Copy out the stretch of entries from the line containing "You are a computer-use" through the line containing "[x=511, y=210]", both of those lines included, word for word. Which lines fall in that stretch?
# DATASET CONTENT start
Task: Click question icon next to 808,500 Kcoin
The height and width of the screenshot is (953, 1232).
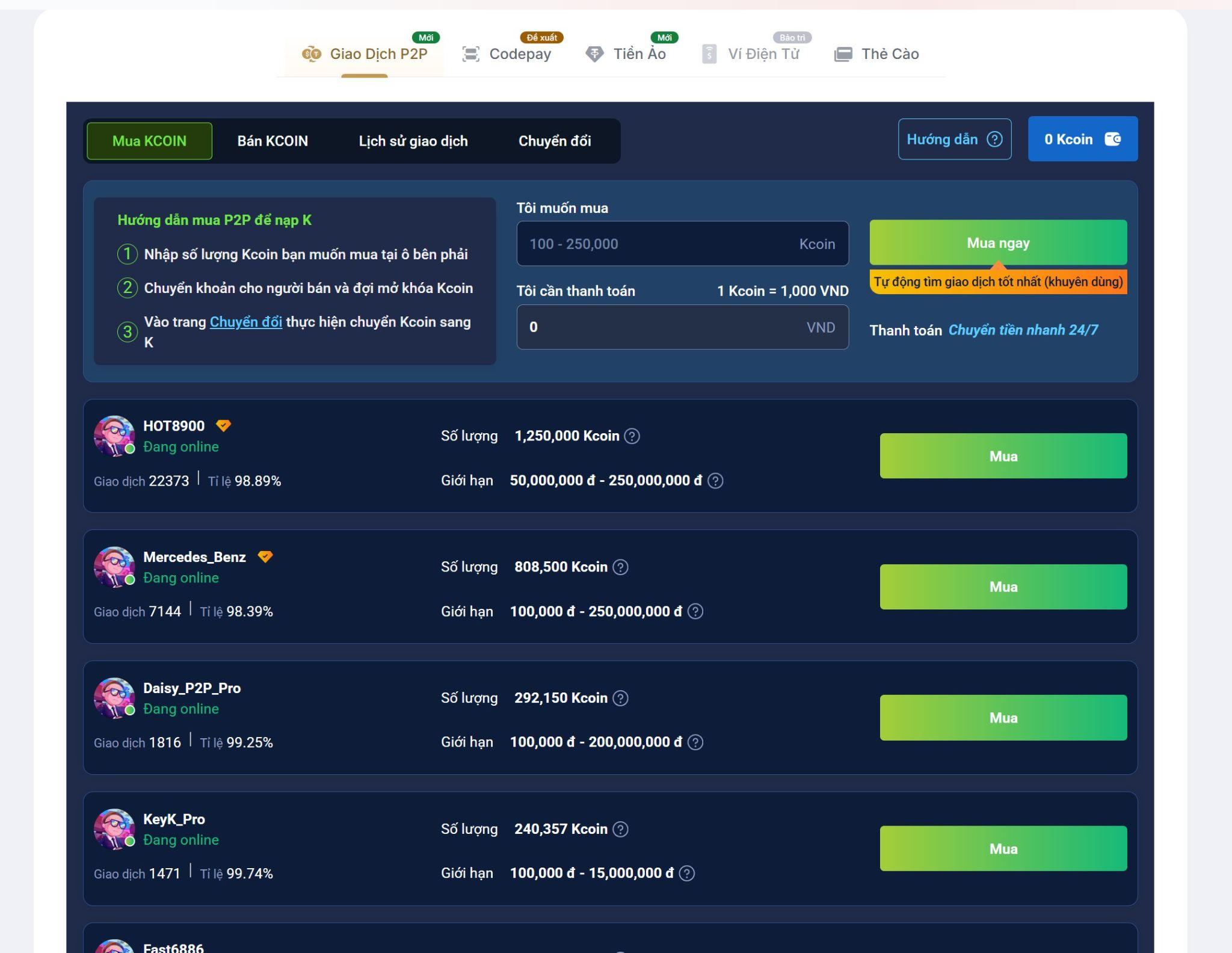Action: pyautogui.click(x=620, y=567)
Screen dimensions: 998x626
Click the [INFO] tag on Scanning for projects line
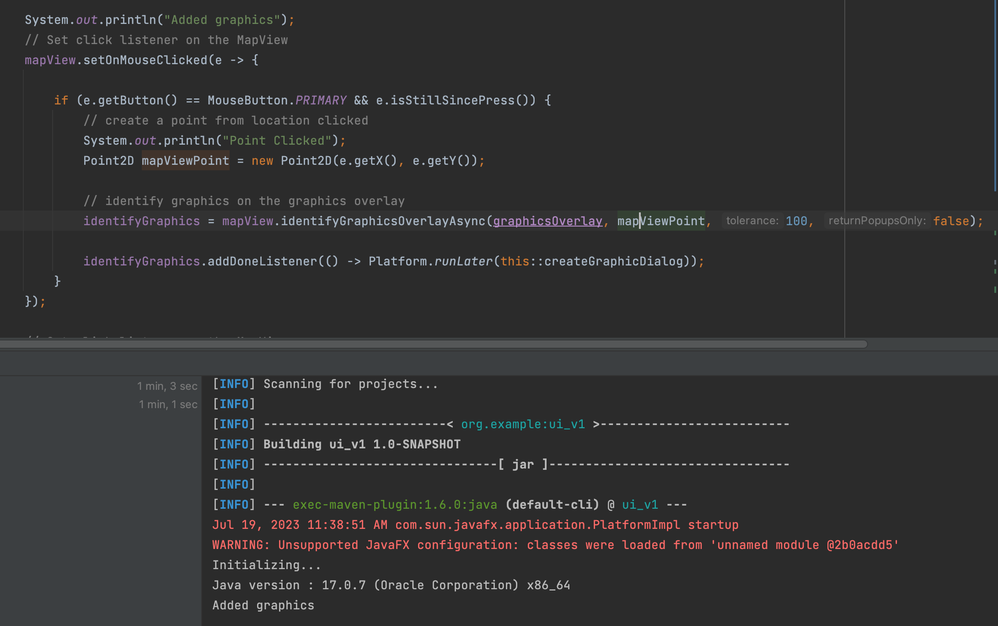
# DATASET CONTENT end
# DATASET CONTENT start
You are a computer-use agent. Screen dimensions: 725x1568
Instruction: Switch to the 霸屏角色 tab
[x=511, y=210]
# DATASET CONTENT end
- SOLUTION -
You are a computer-use agent. Screen dimensions: 725x1568
Instruction: Switch to the 霸屏角色 tab
[x=511, y=210]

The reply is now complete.